Everything is wrong with me
Wednesday, August 18, 2004
 
I *Heart* Jenna: An Ode to a Porn Star
Yesterday, something so incredible happened, so amazing and life-changing, that I had to wait a day to digest it before I could fully discuss it.

My roommate Brian works for an entertainment news program. Yesterday, Jenna Jameson came to his office.

For those you who don't know who Jenna Jameson is (Puritans, the Amish, the deceased, foreigners, those without genitalia), she is only THE biggest porn star in the world. She has a special place in the hearts of guys my age, since she dominated (and still to a degree dominates) the industry from about 1994 on - the prime years of self-discovery, and by that I mean, "masturbating."

Brian knew a day in advance that the next day she was going to be in his office. See, Jenna's gotten tired of blowing dudes and getting creamed on, so she's expanding her empire.
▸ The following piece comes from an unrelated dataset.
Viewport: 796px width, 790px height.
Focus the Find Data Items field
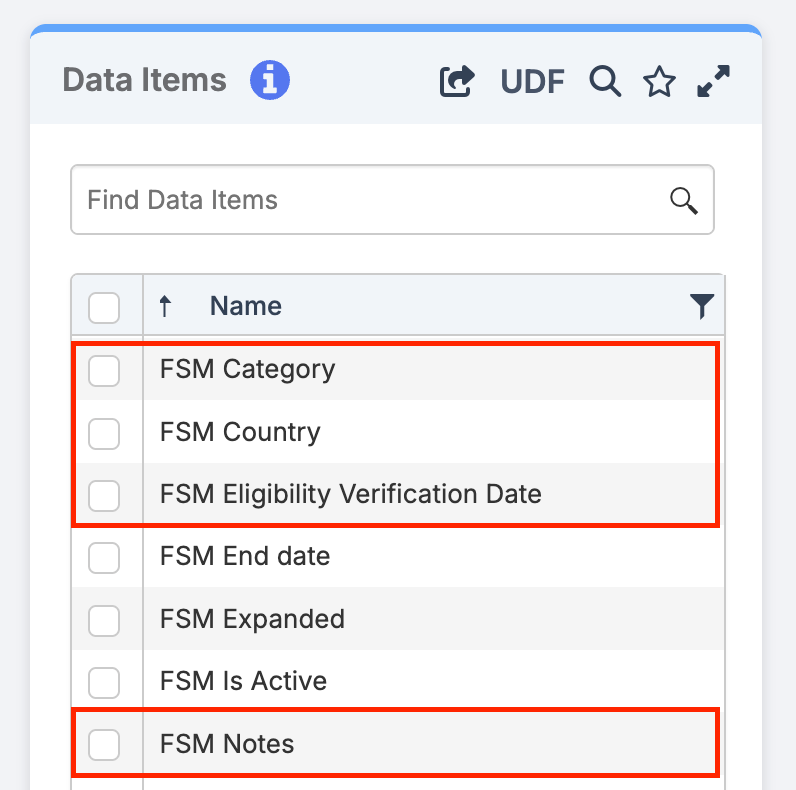392,200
She made her mainstream movie debut in Howard Stern's "Private Parts", and now a television show is in the works, and she has a book out, How to Make Love Like A Porn Star: A Cautionary Tale, which is not a how-to, but rather an autobiography. If you watch VH1, you may have noticed a new one-off show called, "Jenna Jameson's Confessions." The commercial for it is classic, as Jenna says something like, "Even though I had a Lamborghini, I didn't have it all."

Deep, Jenna. Deep.

So anyway, when Brian told my roommate Ben and I that Jenna Jameson was going to be in his presence, we were dumbfounded. The biggest question was, "Are you going to meet her?"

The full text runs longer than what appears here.